「分かってください」の重み

西日本新聞

 旅では行きより帰りの荷物が増えることは間々あることだ。お土産とは限らない。福島県に取材に行くといつも、かばんは取材先でもらった資料で大きく膨らむ。

 東日本大震災と東京電力福島第1原発事故が発生した2011年以来、ほぼ毎年、関連取材で福島県を訪ねている。発生から7年を前にした今年2月、日本記者クラブ取材団、文教関係に関心のある記者グループで2回行った。

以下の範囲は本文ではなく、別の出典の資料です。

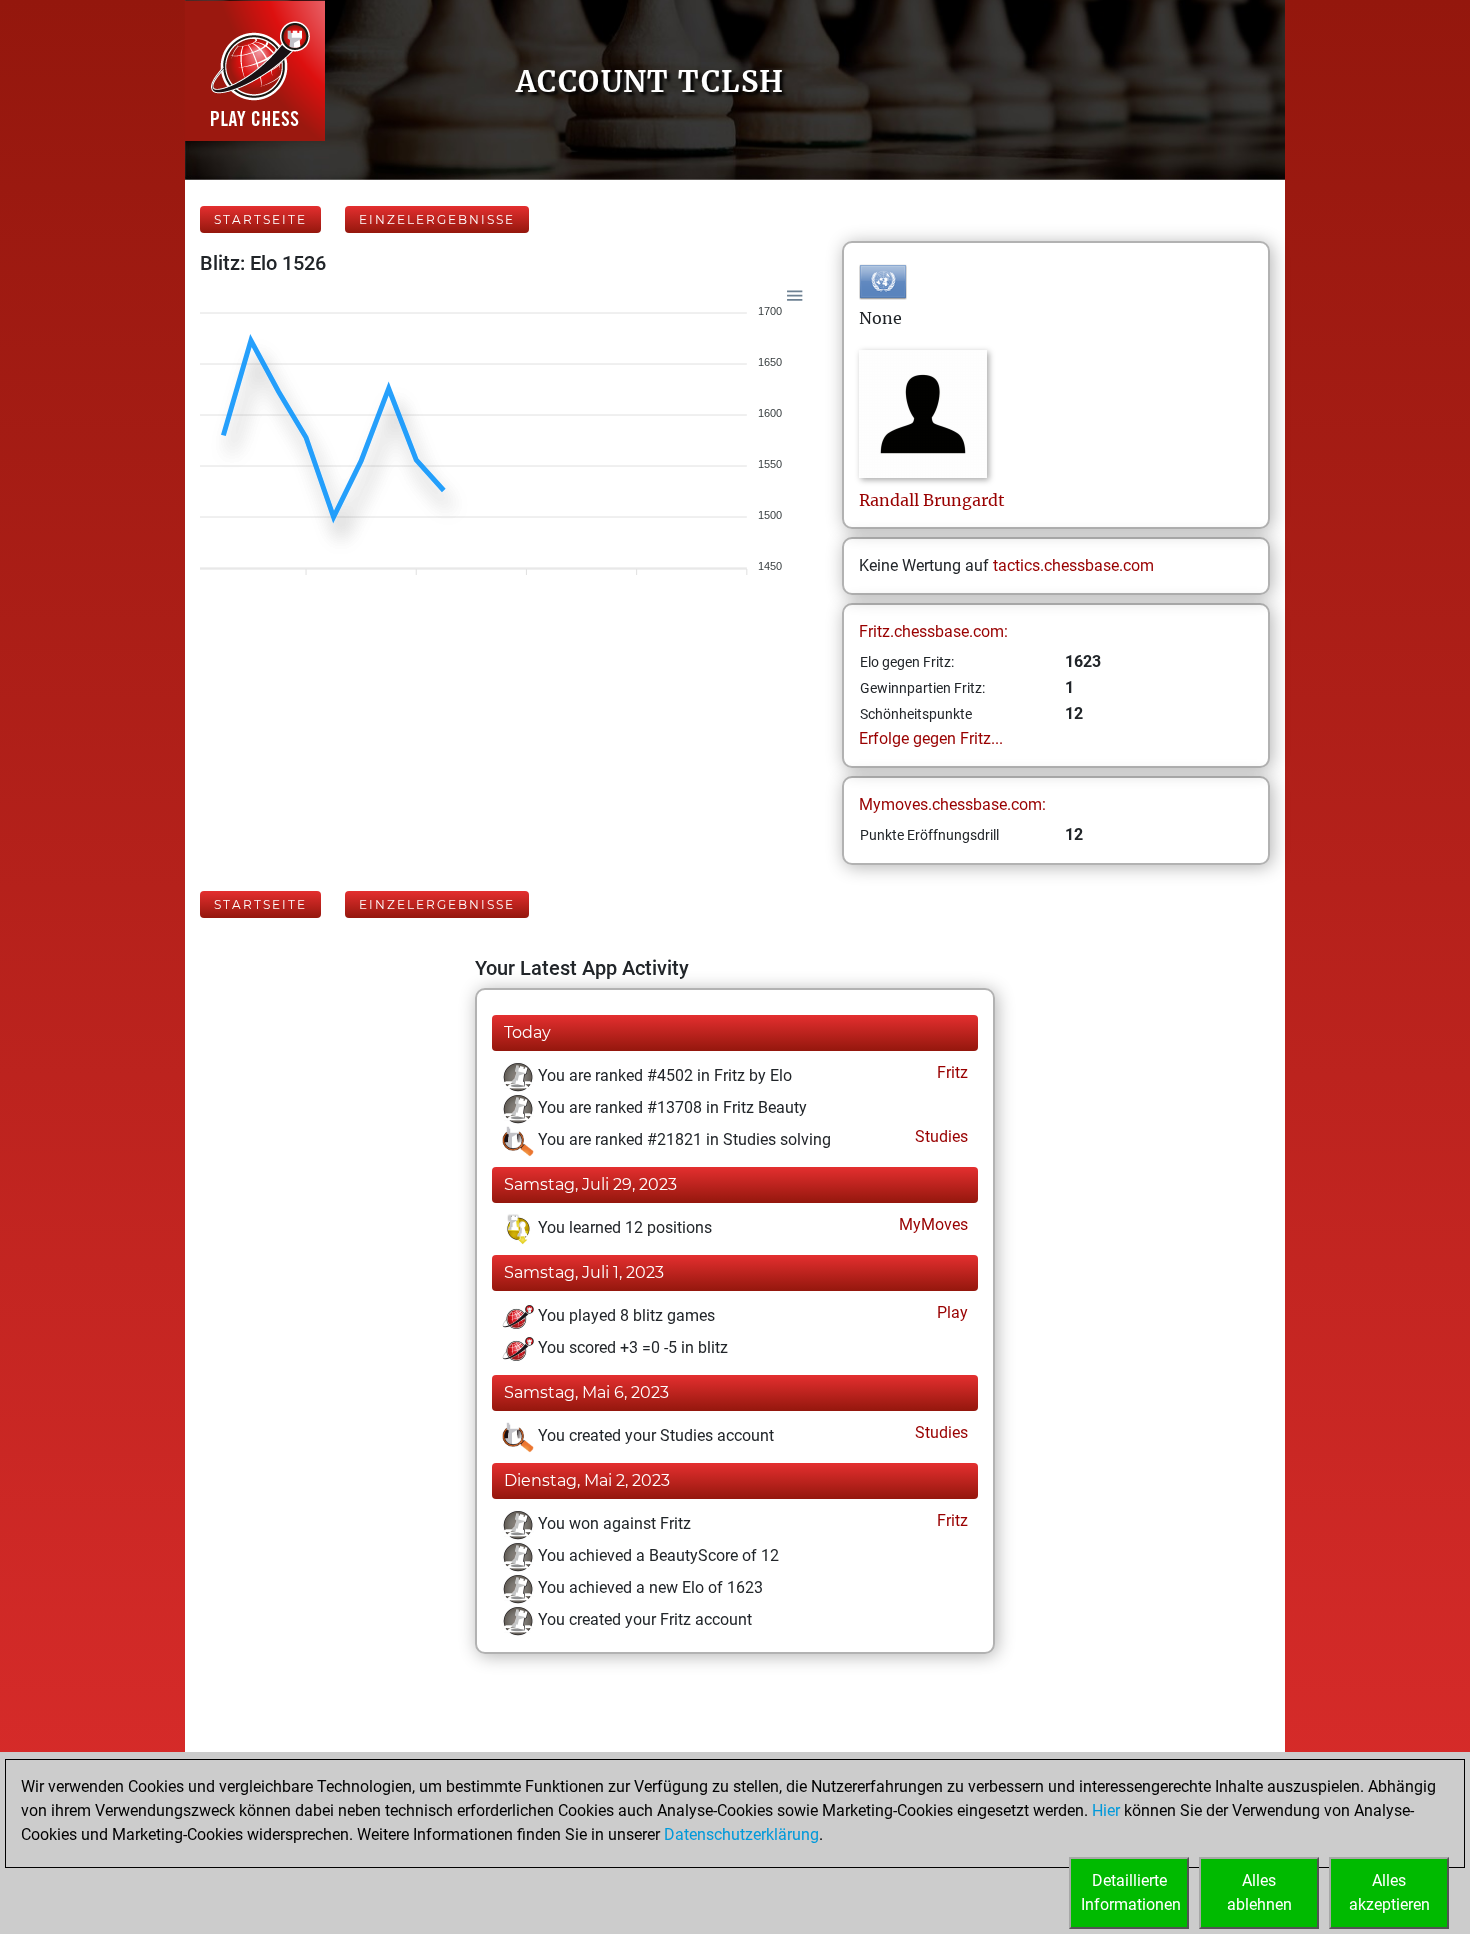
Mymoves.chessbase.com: (952, 804)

 予想通り、資料は並大抵の量ではなかった。前者では単独取材も加えて10カ所で18種類の資料やパンフレットなどをもらった。資料だけで計199ページあった。後者は33種類、計355ページに達した。

 大震災や原発事故の資料と一緒に、観光パンフレットや日本酒のチラシもあった。

 時間の経過とともに、除染、道路や港湾の復旧、災害公営住宅建設などハード事業は進んだが、買い物や医療など生活分野の整備は遅れ、原発事故の避難指示が解除された地区でも帰還する住民は少ない。風評と風化の懸念も強い。観光客数は回復基調だが、震災前には届いていない。

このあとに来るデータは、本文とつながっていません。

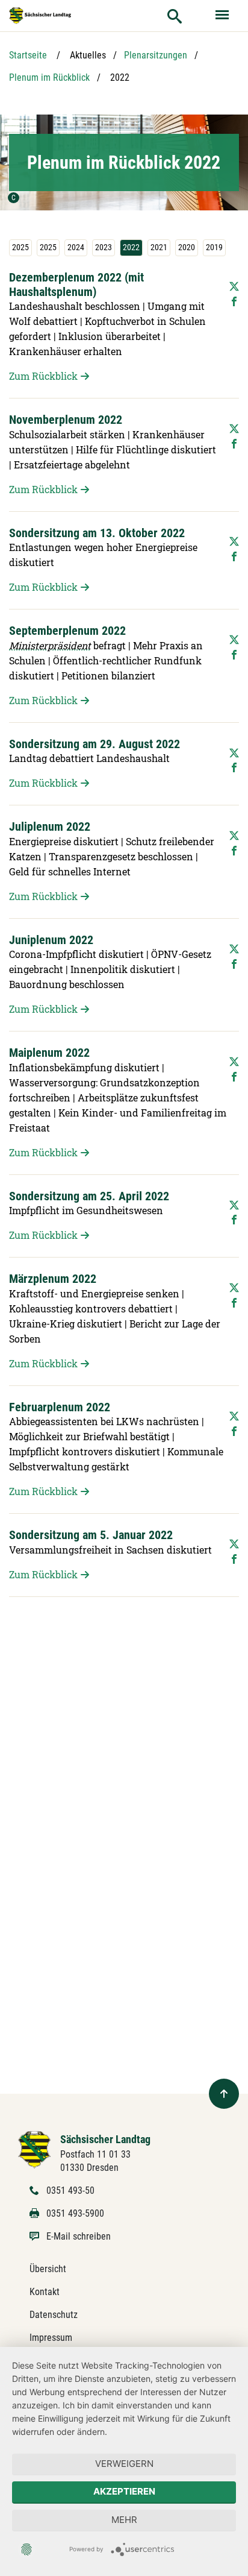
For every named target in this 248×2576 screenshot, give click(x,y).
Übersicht (47, 2269)
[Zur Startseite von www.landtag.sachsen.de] (34, 2149)
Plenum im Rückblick (49, 77)
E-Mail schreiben (78, 2236)
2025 (20, 247)
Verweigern (124, 2463)
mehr (124, 2519)
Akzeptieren (124, 2491)
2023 (103, 247)
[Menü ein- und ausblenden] (223, 15)
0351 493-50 (70, 2190)
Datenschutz (53, 2314)
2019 (214, 247)
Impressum (50, 2337)
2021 (158, 247)
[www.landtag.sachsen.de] (40, 15)
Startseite (28, 55)
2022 (131, 247)
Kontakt (44, 2291)
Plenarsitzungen (155, 55)
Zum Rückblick (43, 376)
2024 (75, 247)
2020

 だからこそなのだろう。明るい情報も厳しい情報もある大量の資料には「福島の現状と課題を分かってください」「福島を忘れないでほしい」という福島の人たちの切なる願いが込められているように思った。

 福島県庁に勤務する友人によると、控えめで声高に意見を言わないのが旧来の福島県人気質だったが、大震災と原発事故で変化したという。「昔なら資料は荷物になって大変だと遠慮したが、アピールしないと分かってもらえないと痛感したのでどんどん渡すようになった」そうだ。

 米軍基地問題に苦悩する沖縄県に取材に行った同僚の論説委員もかばんに詰め切れないほどの資料をもらい、現地から宅配便で送ったという。

 私は今回、資料専用に大型の布袋を持参した。紙の資料は重い。布袋を提げるひもが肩にズシリと食い込む。福島の思いを九州に伝える責任の重さも感じた。